[EXERCISE INSTRUCTIONS]: Whenever a line in the data holds the string "Image", pull that line out.

[Dataset entries]:
____

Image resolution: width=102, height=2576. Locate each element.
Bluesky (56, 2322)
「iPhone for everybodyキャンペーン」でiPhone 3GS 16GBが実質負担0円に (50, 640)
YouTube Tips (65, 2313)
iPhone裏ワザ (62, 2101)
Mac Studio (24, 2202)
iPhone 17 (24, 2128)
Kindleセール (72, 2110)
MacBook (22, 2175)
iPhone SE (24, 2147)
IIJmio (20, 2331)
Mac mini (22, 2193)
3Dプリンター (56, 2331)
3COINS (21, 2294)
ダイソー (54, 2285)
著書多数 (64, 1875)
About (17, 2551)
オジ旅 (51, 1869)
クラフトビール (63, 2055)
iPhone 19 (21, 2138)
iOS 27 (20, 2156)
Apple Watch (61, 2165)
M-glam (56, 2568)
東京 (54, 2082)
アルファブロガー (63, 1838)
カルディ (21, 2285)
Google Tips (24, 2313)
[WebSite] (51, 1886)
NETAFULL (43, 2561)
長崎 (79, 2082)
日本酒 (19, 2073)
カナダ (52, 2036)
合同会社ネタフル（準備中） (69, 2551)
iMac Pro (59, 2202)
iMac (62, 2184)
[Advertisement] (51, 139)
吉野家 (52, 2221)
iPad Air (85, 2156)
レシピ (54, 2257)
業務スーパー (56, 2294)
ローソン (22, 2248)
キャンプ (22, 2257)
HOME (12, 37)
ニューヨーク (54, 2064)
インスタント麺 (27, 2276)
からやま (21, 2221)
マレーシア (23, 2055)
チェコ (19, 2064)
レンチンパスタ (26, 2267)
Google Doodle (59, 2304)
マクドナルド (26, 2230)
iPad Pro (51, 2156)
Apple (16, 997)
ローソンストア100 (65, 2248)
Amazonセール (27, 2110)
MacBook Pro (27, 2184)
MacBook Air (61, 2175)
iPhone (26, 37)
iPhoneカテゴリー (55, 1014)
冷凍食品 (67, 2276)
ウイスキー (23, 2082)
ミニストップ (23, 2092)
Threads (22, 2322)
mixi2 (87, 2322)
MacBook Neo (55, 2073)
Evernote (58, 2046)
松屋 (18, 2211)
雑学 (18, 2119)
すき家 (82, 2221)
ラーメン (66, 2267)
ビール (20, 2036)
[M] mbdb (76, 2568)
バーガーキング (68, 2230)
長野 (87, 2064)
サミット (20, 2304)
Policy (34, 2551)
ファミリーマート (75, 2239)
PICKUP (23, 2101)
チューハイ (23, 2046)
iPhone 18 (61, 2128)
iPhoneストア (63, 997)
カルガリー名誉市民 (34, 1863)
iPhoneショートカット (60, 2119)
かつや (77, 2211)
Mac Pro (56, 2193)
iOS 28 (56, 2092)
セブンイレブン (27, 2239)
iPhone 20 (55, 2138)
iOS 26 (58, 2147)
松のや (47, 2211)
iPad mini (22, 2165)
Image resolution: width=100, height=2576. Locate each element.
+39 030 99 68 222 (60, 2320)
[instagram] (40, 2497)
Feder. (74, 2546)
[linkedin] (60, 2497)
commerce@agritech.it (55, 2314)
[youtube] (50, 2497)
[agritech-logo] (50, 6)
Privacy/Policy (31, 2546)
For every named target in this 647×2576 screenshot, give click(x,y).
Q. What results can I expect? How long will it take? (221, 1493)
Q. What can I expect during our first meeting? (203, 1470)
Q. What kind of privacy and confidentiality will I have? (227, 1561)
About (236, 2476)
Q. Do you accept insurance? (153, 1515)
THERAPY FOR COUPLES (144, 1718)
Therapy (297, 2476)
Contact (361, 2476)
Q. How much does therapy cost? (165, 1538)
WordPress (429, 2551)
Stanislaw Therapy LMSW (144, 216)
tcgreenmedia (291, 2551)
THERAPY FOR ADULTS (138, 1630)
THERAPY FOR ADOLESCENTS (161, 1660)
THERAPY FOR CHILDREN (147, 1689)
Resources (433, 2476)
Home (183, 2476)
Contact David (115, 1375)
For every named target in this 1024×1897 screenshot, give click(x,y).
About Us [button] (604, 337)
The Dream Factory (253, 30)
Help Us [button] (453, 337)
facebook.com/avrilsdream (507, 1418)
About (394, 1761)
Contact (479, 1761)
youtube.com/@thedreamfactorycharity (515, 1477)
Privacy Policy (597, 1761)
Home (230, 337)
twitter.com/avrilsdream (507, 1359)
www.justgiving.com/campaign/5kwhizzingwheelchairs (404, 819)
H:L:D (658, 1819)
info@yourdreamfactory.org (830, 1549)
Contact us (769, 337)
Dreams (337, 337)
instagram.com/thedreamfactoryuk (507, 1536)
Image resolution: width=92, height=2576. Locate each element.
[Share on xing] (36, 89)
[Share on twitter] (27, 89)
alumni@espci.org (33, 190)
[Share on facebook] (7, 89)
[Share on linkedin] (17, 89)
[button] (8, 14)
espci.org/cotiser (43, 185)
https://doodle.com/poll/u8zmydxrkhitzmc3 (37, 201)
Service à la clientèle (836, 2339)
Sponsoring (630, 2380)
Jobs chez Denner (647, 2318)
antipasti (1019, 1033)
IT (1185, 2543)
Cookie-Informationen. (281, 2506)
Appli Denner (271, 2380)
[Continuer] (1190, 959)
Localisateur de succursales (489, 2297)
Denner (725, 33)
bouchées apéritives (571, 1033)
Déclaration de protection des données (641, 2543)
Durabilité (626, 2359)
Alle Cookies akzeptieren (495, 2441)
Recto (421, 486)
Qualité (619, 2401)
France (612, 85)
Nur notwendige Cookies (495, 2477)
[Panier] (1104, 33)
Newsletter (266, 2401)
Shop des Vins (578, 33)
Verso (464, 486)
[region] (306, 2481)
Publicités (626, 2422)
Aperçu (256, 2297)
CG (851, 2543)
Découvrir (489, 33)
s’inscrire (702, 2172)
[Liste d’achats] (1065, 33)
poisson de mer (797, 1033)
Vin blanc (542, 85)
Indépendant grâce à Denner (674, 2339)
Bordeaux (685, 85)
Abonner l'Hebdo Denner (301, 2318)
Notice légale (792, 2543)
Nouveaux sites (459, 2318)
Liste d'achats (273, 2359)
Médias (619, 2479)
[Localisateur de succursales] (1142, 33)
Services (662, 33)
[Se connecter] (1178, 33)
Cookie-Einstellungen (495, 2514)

____

[ANSWER SPACE]:
Image resolution: width=102, height=2576. Locate each element.
Image resolution: width=100, height=2576. Locate each element.
Image resolution: width=92, height=2576. Locate each element.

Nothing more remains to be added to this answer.